Леклерк потянулся к консольному окну, обхватывая его по краям.
— Если честно, то я не знаю, сколько ещё будет функционировать антенна. Может и не получится.
— Поверь, получится.
— С чего бы? — Леклерк приподнял брови.
— Думаю, я знаю, чтобы я хотел донести.
— Ладно, — рука программиста прошлась по двумерной поверхности. Так стирают пыль с деревянного стола. — Скажи, когда будет готов.

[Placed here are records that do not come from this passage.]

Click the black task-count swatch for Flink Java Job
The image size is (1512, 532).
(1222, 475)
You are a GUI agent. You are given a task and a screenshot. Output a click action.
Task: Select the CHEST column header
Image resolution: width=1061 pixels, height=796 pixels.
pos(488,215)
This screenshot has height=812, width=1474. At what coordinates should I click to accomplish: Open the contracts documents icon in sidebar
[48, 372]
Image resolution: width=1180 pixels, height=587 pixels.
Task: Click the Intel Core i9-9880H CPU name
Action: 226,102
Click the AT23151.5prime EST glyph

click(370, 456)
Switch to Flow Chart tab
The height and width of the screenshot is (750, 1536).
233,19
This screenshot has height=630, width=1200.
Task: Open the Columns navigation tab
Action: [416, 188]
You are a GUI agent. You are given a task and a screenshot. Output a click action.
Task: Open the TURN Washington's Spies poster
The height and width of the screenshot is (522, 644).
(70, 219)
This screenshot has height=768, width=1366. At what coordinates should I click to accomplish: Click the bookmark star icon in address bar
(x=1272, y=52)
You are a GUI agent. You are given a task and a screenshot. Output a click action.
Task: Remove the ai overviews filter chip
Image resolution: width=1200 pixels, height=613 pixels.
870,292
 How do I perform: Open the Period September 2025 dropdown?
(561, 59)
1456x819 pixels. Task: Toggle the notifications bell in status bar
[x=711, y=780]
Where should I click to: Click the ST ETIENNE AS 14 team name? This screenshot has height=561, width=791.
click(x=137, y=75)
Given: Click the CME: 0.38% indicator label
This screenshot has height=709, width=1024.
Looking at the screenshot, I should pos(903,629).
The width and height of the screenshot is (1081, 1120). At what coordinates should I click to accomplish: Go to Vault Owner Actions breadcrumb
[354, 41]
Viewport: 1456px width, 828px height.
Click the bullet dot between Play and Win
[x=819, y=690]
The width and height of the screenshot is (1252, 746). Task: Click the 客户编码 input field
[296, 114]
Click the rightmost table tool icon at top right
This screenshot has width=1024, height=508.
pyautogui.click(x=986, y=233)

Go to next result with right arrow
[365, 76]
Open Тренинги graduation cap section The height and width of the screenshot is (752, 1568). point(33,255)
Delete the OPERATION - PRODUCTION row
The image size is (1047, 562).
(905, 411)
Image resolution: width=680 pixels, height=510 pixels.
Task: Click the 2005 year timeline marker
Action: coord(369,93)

Павил набрал воздуха в лёгкие, пускай и виртуального. Он посмотрел высоко-высоко в небо, пытаясь заглянуть в сущность огромной газовой планеты, двигающейся в зените, а с ней и в разум «коробки с крыльями». Он удивился, но в данный момент он не чувствовал ни страха, ни сожаления. Лишь свободу, освобождаясь от бренности. Они уже посылали данные. Посылали и символы, казавшиеся универсальными для любой цивилизации.
— Я готов, — Павил расслабился.
— Тогда начинаю.
Мир стянулся в одну точку, куда уходили все тонкие линии. Туда, где в периферии находился один объект. В этот раз никакой боли. Они передавали данные, передавали и символы. Но можно ли передать чувства? Насколько реальна эмпатия?
Зеркальная копия Павила появилась перед ним в его сознании, отдалилась и взлетела в небо, унося с собой его мысли и чувства. И то, что они создатели исксина, но, как и любые родители, не способные контролировать его. И то, что люди — это разум, а разум не может быть простым алгоритмом. Он реален, но в тоже время абстрактен. Павил попытался вложить в свою копию всё, что когда-либо знал, что-либо чувствовал. Если его философия антропоморфизма и антропоцентризма могла пригодиться, то сейчас самое время. Её он и вложил в копию частички себя.